From the President - The Year Ahead
Queensland Teachers' Journal, Vol 129 No 1, 16 February, page no. 7
Strong Union leadership is essential in advocating and achieving for our complex school environments and our TAFEs. By standing united, with meaningful policies and strategic plans, we can tackle issues such as the teacher shortage, fair funding, resourcing, and fair working conditions, benefitting all of our members.
Leading consultation, local workplace action, and state and federal campaigns underpin our work every day, and by working together with you, our members, we can create a stronger, fairer education system empowering our school leaders, as well as our school and TAFE teachers.
Your elected QTU Presidential team knows the importance of supporting our school leaders and teachers. It was a cornerstone of our successful first term. Our schools thrive with safe and conducive learning environments, and we believe school leaders are best placed to lead in this area.
Being your QTU President is more, however, than just promising to reduce your workload and make drastic changes to Union polices and rules. The role requires a nuance that only the experience of working within our democratic structures provides.
As your President, my job is to lead Union messaging in the media, via representation at the federal level and by representing the profession on numerous outside bodies and committees. It is about fostering strategic relationships with the Department of Education, negotiating solutions to a raft of complex professional issues, and having the experience, confidence, and credibility to do so.
In our 135th year as a trade union, I intend to build upon the work undertaken in my last term, as well as honour the Presidents that have come before me. Extending upon this shared legacy will ensure that our mighty Union continues to grow and flourish well into the future.

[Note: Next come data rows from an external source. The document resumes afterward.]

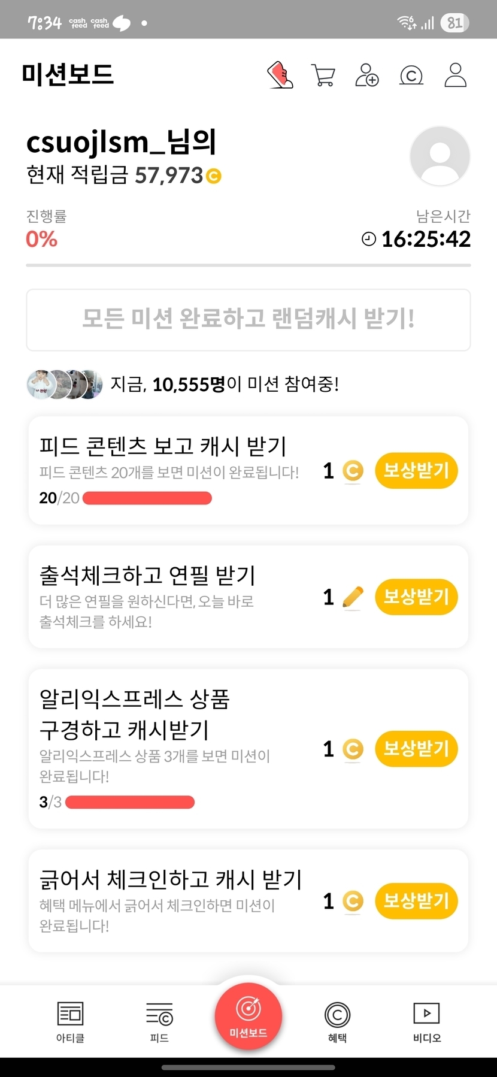Claim pencil reward for 출석체크 mission
This screenshot has width=497, height=1077.
tap(416, 597)
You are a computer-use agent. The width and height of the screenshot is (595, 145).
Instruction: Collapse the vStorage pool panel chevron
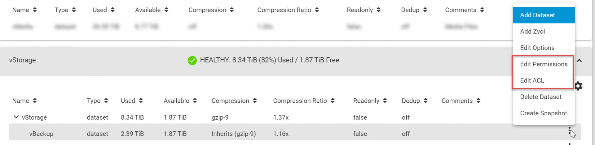click(x=579, y=61)
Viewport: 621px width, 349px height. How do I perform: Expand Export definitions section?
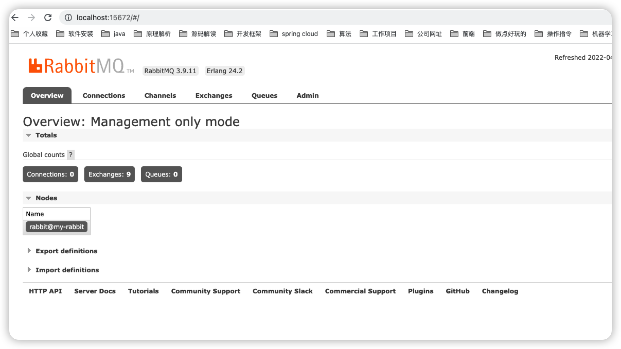click(66, 251)
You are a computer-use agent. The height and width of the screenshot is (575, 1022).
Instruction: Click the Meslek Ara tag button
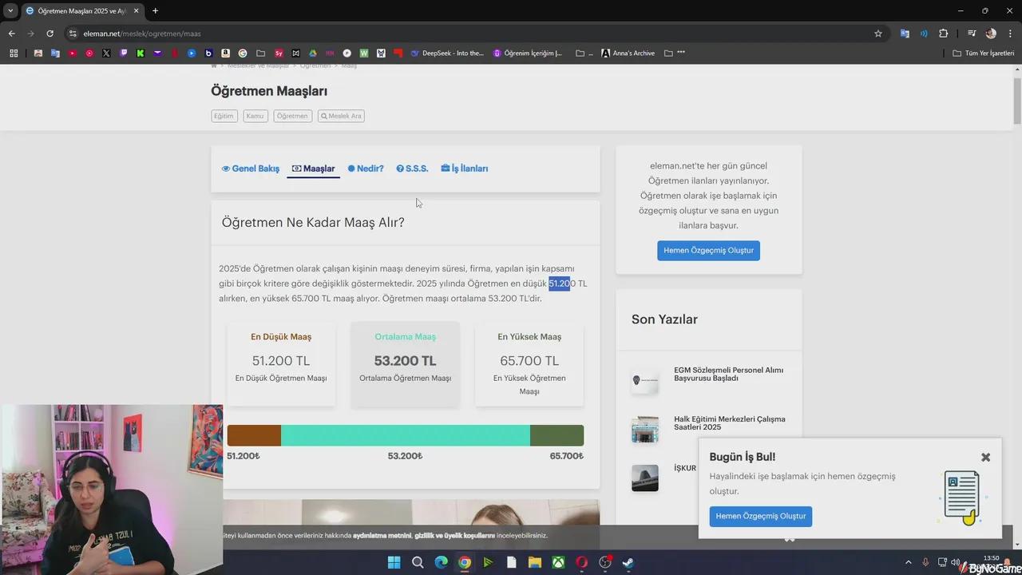[341, 116]
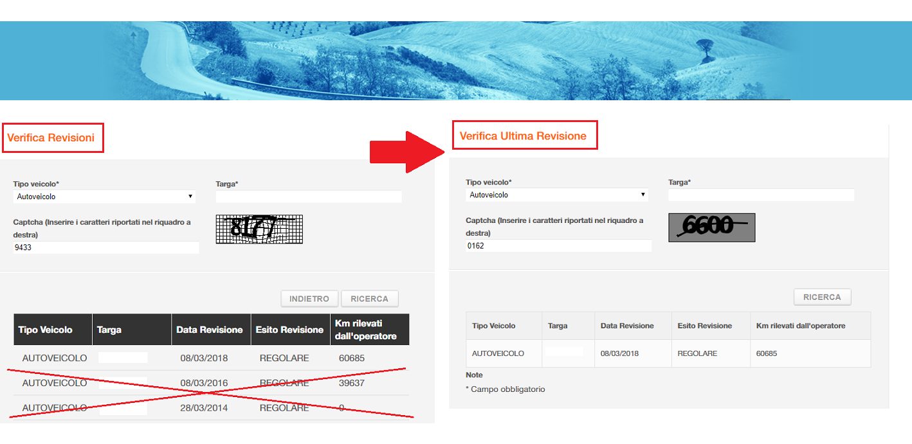Click the dark Data Revisione column header

(x=211, y=330)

I would also like to recognise past Honorary Vice-President Jenny Swadling, and give my heartfelt thanks for her leadership, guidance, and activism over the past nine years.
As we begin 2024, my vision for the year can be summarised in one word – tenacity. The profession is facing a range of complex issues, and we will be raising these issues with the department at every level to ensure the working conditions of teachers and school leaders are constantly improved.

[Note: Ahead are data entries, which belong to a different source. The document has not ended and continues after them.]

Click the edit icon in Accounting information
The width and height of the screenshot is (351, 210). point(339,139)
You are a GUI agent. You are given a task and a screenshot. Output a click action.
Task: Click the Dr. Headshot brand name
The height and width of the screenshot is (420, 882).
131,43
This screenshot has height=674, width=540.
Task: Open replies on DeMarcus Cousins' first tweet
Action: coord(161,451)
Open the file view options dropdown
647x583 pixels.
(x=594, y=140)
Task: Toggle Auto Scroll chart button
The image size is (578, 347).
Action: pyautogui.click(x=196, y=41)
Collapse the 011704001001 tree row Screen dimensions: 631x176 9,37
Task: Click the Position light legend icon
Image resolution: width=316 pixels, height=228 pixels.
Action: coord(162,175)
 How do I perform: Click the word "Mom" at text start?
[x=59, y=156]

This will be achieved by holding the department and state government accountable, professionally, legally, and industrially. This is particularly true in the face of the nationwide teacher shortage – the state government must commit to world-class salaries, not only to attract new entrants to teach in Queensland, but to retain the existing workforce in rural, remote, and regional parts of the state. Innovative attraction and retention incentives, in addition to those in the Department of Education State School Teachers’ Certified Agreement 2022, must be urgently considered in the 2024/2025 Budget, to stem the flow of teachers from our great state schools.

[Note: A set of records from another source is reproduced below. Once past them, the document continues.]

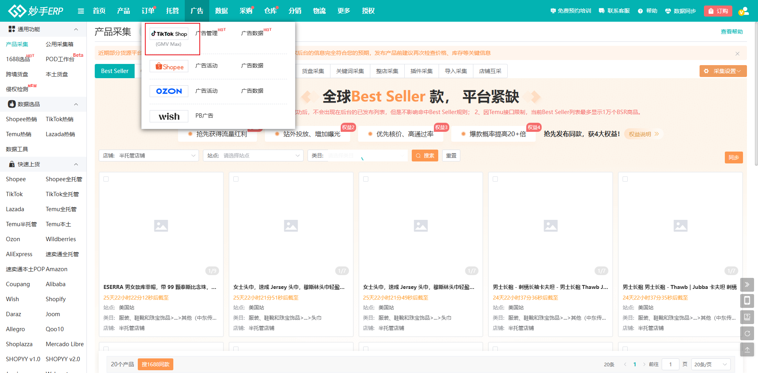The image size is (758, 373).
Task: Click the mobile phone floating icon
Action: coord(747,301)
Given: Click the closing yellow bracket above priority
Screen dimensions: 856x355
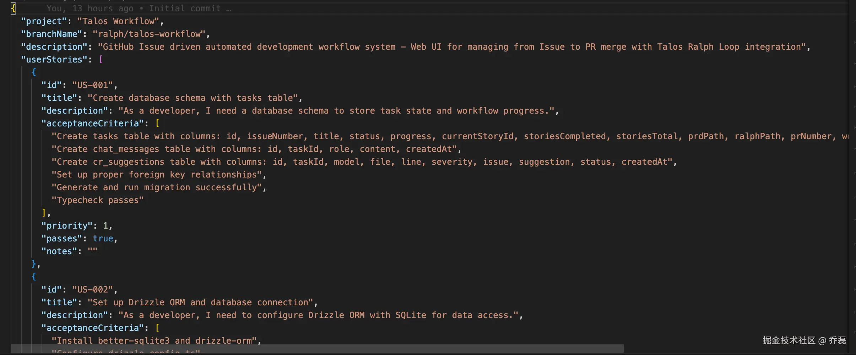Looking at the screenshot, I should (x=44, y=213).
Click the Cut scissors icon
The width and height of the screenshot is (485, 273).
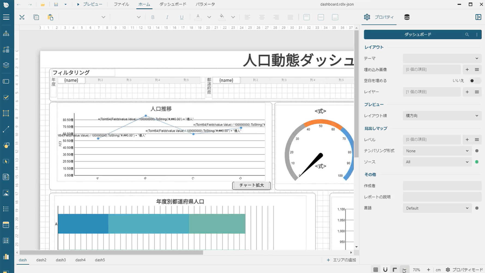tap(22, 17)
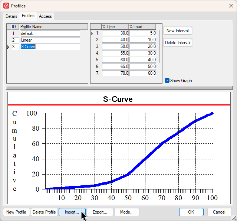237x221 pixels.
Task: Uncheck the Show Graph checkbox
Action: pos(167,81)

Investment must also be made to fully fund state schools. The state government must increase the share of education funding to 25 per cent of the Queensland Budget in 2024/2025 and commit to sustaining this in the forward estimates. Adequate resourcing is required to address workload complexities and restore some balance, in order to attract and retain teaching and non-teaching employees in the state schooling sector.
Ensuring that every state school student is funded at a minimum of 100 per cent of the schooling resource standard (SRS) must be the priority as the Queensland Government commences negotiations with the federal government for a replacement National School Reform Agreement (NSRA).
The state government must additionally commit to increased resourcing in state schools, including fully funding QTU recommendations arising from the Comprehensive Review of School Resourcing – including funding additional workload reduction strategies, incentive and attraction initiatives, professional development, and quality programs – to ensure that our members can continue to deliver quality state education and training for Queensland’s students.
With consistent determination, focus and tenacity across 2024, my presidential team (Vice-President Leah Olsson, and Honorary Vice-President Josh Cleary), with support from QTU members, will strive to achieve meaningful outcomes for our members.